Après un temps d’hésitation, Solaban et Rushemar s’approchèrent et se placèrent à la droite de Joharran. Jondalar regarda Ayla, qui hocha la tête en souriant. Il rejoignit les deux hommes à la droite de son frère. Marthona fit de même, d’autres aussi. Personne ne se plaça à la gauche du chef pour exprimer son opposition, mais plusieurs demeuraient immobiles.

Chaque fois qu’un Zelandonii de plus se joignait au groupe, Ayla prononçait à voix basse le mot à compter correspondant et se tapait la cuisse de l’index en même temps.

— Dix-neuf, vingt, vingt et un… Combien y a-t-il de foyers ?

Lorsqu’elle parvint à trente, il était évident que la plupart approuvaient les arguments du chef. Après que cinq personnes de plus eurent encore grossi le groupe, elle compta les foyers qui restaient. Il n’y avait que sept ou huit indécis.

— Et ceux qui ne seront pas prêts demain ? demanda l’un d’eux.

— Ils partiront seuls plus tard, répondit Joharran.

— Mais nous y allons toujours tous ensemble, protesta un autre.
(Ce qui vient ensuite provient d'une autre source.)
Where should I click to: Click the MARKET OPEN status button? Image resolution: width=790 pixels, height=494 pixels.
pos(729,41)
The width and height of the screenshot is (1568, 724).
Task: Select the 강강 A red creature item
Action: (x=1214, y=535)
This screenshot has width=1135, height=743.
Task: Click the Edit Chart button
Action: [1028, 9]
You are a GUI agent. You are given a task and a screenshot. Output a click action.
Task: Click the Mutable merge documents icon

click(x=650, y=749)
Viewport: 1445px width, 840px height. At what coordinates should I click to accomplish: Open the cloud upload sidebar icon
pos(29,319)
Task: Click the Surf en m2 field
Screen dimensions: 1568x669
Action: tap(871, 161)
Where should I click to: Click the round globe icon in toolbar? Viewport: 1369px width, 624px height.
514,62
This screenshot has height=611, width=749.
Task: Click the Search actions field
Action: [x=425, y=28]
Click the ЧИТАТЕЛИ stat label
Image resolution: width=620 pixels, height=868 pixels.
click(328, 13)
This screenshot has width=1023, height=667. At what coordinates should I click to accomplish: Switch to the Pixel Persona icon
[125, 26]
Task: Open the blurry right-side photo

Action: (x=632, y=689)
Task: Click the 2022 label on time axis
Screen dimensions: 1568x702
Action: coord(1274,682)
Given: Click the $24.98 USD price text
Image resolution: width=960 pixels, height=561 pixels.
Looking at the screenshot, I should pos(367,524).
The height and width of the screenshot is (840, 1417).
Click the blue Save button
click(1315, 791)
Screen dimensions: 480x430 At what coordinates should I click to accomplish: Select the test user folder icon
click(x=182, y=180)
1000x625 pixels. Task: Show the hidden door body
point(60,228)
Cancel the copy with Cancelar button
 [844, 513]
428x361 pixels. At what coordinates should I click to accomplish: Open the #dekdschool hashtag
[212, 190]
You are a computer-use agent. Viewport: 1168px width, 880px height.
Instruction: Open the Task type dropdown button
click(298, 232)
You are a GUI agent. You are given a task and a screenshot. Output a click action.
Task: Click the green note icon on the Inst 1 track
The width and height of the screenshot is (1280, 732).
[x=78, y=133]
Je ne veux pas y aller seul…

— Alors, arrange-toi pour être prêt demain, lui conseilla Joharran avec un sourire. Comme tu le vois, la plupart d’entre nous ont décidé de partir demain. Je vais envoyer un messager à Manvelar pour l’informer que nous rejoindrons la Troisième Caverne demain matin.

Pour une Caverne aussi nombreuse que la Neuvième, il y avait toujours quelques personnes dans l’incapacité de partir, du moins à un moment donné, les malades ou les blessés, par exemple. Joharran désigna quelques Zelandonii qui resteraient afin de prendre soin d’eux et de chasser pour les nourrir. Ils seraient remplacés par d’autres après une demi-lune afin qu’ils ne manquent pas totalement la Réunion d’Été.

Les membres de la Neuvième Caverne restèrent debout beaucoup plus tard que d’habitude et le lendemain matin, quand ils commencèrent à se rassembler, quelques-uns étaient manifestement fatigués et grincheux. Manvelar et la Troisième Caverne étaient arrivés tôt et attendaient sur l’espace découvert situé juste après les habitations, vers En-Aval, non loin de l’endroit où Ayla et Jondalar vivaient. Déjà prêts, Marthona, Willamar et Folara étaient venus chez le jeune couple pour faire transporter une partie de leurs affaires par les chevaux.

Ils avaient aussi apporté à manger pour partager le repas du matin avec Manvelar et quelques autres. La veille, Marthona avait suggéré à ses fils de recevoir le chef de la Troisième Caverne et sa famille dans l’habitation d’Ayla – ainsi appelée parce que Jondalar l’avait construite pour elle – pour permettre ainsi à Joharran et à Proleva d’organiser plus tranquillement le reste de la Caverne pour la longue marche jusqu’à Vue du Soleil, le foyer de la Vingt-Sixième Caverne des Zelandonii, lieu de la Réunion d’Été.